仏教では、死者の旅立ちの際、僧侶の姿になぞえられて、白木綿に経文を記した単(ひとえ)の着物を着せます。
これを『経帷子(きょうかたびら)』と言います。また死装束や仏衣や浄衣とも言われています。
また、「経帷」、「経衣」、「無常衣」、「曳覆曼荼羅」などともいいます。
昔は、死の知らせを聞き、故人とゆかりのある親族・縁者の女性や孫などが集まり経帷子を作っていました。
その作り方には独特の作法があり、この時、ハサミ、ものさしを用いず(ひっぱり縫い)、布は手で裂き、糸玉を作らず、不幸が繰り返しくることを恐れ返し縫いはしないなどあります。
そして、少しでも大勢の方々の手をお借りして縫い上げたそうです。
本来は、麻で、のちに、木綿や紙子を用い、死人に着せました。
経文、名号、題目などを墨書きし、その孝徳によって、地獄の苦しみや患いから脱すると信じられていました。
鎌倉時代末期から室町時代初期に真言宗の人によって始められたといわれています。
「帷子」を略した袖なしの短衣は、巡礼者が白衣の上に着ることもあります。
その他、手甲、脚半、三角布、帯、頭陀袋、足袋、草履も作られました。六文銭や杖も一緒に持たせます。
着せ方は、和服は男女とも右前に着る事の逆さで左前に着せます。

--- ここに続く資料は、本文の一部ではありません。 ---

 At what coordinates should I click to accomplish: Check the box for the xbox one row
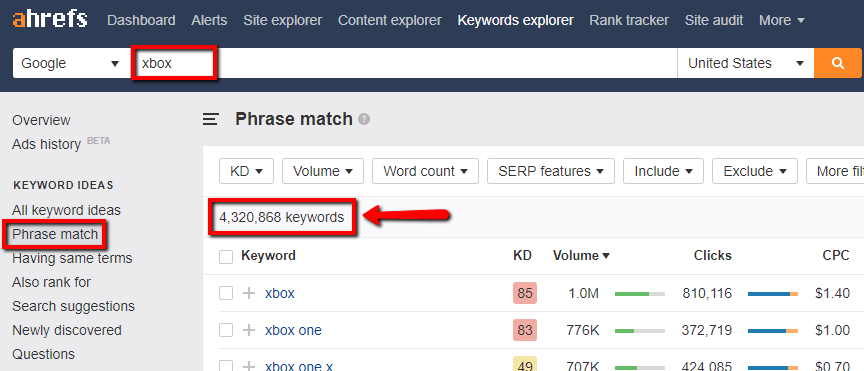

帯などの結び方は、『縦結び』にします。
仏教でも考え方の違いで経帷子を不要とする宗派もあります。
例えば、浄土真宗の『葬儀規範』には、納棺時は「清拭した後、白服を着せ(僧侶には衣体)、手に念珠をかけ、胸前に合掌して納棺し・・・・」とあり、『葬儀規範解説』には「俗服着用の場合、白服を掛ける」とありますので、和服としての白衣(はくえ)や仏着・仏衣を着せることは問題ありません。
ただし、冥途の旅装束の意味合いではなく釈尊のご遺体の取り扱いや釈尊の父である浄飯王のご遺体の取り扱いに関するパーリ涅槃経や浄飯王般涅槃経の記述に由来し、これらに倣ったものであると考えています。

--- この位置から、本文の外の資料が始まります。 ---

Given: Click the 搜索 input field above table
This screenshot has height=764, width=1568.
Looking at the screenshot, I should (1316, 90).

なお、着せ方は生前の通常通りで、逆さごととしませんので、「右前」(右身頃が下で左身頃が上)で着せます。
ですから、仏着・仏衣を着せるのは正しいのですが、左前に着せてはいけません。
また最近は、経帷子には拘らず生前好んで着ていた洋服や和服を着せたりすることも増えてきました。
故人様が生前に決めておられる場合もあります。
故人様が旅装束じゃない!と怒られるご寺院様はいらっしゃいませんが、『せめて、上から掛けるか足元の方にお納めしてください。』と仰る場合があります。
檀那寺さんがお有りの場合には、ご住職に確認した方がよいかもしれませんね。
故人様が女性の場合、桜色の仏衣をお選びになることが多いです。
お顔の色がパッと華やいで、とても安らかな表情に見えます。